START Stored data

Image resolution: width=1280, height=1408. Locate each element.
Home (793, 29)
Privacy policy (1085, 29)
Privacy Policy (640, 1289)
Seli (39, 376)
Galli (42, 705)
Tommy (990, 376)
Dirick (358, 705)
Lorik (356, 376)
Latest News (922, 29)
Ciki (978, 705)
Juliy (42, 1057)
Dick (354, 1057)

END Stored data

[Exercise] Beginning with the line that contains "Home (793, 29)", restate word for word each line through the last one in the data, and write nothing more.

[Task result]
Home (793, 29)
Privacy policy (1085, 29)
Privacy Policy (640, 1289)
Seli (39, 376)
Galli (42, 705)
Tommy (990, 376)
Dirick (358, 705)
Lorik (356, 376)
Latest News (922, 29)
Ciki (978, 705)
Juliy (42, 1057)
Dick (354, 1057)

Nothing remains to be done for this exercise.